Humans are excellent at working together: we practice cooperation when we play and use it when we work. Collaboration is essential, from construction sites to performing complex surgeries. This is because the human ability to read the motor intentions of another human and adequately react is unparalleled. Two skilled technicians don’t need much instruction to know how to hold up an element that the other one is welding; a nurse does not need much guidance when feeding her patient. However, collaboration between humans and robots is still more than inferior to that between humans themselves. The idea of human-robot collaboration is not new. Collaborative robots (cobots) have been in development since at least two decades, although any substantial breakthrough in this domains seems extremely limited by factors of safety and naturalistic aspects of collaboration.

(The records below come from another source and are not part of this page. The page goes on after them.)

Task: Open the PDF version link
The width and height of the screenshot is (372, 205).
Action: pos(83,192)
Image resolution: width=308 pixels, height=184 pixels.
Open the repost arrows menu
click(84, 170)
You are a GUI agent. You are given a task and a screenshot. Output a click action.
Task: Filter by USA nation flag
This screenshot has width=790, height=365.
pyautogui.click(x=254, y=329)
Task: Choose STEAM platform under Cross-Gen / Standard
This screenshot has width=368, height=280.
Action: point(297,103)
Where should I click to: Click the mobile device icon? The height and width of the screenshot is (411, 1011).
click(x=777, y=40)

At Proaction Lab we seek to change this current stalemate and allow humans and their robotic partners to be able to work together, side by side. We aim to ensure that this collaboration feels safe and natural for humans. Together with our partners from the Institute of Systems and Robotics, we combine neuroscience with robotics to create an environment for developing adaptive, smart cobots by linking them with human brain activity. Our main goal is to use the outstanding ability of the human brain to recognize actions in order to construct adaptive control systems for cobots (and possibly other devices). For this purpose, we use brain-machine interface (BMI) approach to record human brain responses during collaboration with robots.

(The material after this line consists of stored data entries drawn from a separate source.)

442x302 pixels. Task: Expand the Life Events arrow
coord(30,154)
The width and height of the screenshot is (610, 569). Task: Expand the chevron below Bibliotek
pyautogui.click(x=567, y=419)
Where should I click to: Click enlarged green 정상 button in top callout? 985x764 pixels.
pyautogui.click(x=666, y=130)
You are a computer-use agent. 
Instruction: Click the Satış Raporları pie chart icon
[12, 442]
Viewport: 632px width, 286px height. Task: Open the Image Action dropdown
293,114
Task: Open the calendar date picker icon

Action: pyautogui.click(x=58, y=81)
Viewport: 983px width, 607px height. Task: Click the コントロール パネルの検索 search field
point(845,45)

In collaboration with the University of Madeira, we are working on another aspect of this project: the naturalness of manual collaboration between humans and different types of robots. One example is C3PO and R2D2, the two robotic protagonists from the “Star Wars” movie saga. The former is human-like and we expect it to behave human. Yet, his friend is as far from a human being as possible, having no hands to shake with and no face to put a smile on. How do humans cooperate with robots that do not resemble a human being? Are we made to more intuitively cooperate with robots similar to humans, because our brains are hardwired to collaborate with other humans? We want to answer these questions. Thanks to the use of virtual reality, we can simulate any sort of robots, from the currently available industrial robots such as Baxter, to completely imaginative robots without physical joints. Using virtual reality allows us to achieve one more benefit: we can test any scenario without putting humans at risk of injury.